§ **Goal of the exercise**:
Every line below that has the string "will" needs to be copied.

§ **Data extracts**:
--- START ---

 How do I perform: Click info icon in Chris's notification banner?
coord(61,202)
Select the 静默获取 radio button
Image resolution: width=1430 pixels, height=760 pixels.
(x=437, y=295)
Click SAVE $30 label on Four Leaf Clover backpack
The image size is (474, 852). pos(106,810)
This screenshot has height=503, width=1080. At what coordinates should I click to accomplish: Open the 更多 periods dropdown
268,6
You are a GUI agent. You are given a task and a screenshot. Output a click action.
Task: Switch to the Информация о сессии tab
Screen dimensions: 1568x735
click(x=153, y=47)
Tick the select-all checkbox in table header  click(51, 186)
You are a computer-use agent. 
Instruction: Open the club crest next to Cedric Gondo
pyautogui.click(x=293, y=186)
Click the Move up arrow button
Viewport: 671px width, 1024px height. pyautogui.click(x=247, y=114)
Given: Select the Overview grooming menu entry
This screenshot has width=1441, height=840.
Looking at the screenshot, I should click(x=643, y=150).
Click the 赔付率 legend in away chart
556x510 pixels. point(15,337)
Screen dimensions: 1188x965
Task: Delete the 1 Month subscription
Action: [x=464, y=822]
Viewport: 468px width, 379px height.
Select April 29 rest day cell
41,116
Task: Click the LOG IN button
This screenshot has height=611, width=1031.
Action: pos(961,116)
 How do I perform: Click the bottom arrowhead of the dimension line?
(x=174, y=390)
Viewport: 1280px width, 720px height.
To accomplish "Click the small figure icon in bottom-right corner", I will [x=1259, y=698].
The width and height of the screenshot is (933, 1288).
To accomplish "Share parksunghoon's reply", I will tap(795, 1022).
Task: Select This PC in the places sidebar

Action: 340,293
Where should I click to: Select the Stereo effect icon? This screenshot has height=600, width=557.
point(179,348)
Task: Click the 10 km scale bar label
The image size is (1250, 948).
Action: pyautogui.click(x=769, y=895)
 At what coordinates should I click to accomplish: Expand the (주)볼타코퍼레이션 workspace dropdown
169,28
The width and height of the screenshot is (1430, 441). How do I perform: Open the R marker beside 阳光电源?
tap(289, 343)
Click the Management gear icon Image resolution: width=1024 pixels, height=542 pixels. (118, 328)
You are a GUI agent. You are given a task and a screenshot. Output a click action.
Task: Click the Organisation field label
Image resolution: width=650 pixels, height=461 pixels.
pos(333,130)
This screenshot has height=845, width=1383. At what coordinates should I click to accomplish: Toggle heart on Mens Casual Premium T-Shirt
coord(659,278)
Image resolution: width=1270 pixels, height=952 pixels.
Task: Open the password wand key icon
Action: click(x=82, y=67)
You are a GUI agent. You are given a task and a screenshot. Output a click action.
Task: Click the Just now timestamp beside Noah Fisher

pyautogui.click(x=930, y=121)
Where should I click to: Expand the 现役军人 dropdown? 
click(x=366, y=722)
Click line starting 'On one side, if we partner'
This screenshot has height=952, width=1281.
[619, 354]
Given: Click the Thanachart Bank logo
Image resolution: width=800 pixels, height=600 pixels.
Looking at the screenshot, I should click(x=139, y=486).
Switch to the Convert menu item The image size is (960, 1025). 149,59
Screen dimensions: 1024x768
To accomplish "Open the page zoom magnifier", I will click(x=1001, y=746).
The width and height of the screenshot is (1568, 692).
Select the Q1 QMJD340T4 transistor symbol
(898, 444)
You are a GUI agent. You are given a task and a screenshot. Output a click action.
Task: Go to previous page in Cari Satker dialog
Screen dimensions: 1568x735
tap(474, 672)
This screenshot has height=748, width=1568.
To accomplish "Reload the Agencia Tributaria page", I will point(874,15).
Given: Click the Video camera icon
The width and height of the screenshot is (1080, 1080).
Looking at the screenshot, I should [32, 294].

--- END ---

§ **Solution to this problem**:
To accomplish "Click the small figure icon in bottom-right corner", I will [x=1259, y=698].
To accomplish "Share parksunghoon's reply", I will tap(795, 1022).
To accomplish "Open the page zoom magnifier", I will click(x=1001, y=746).
To accomplish "Reload the Agencia Tributaria page", I will point(874,15).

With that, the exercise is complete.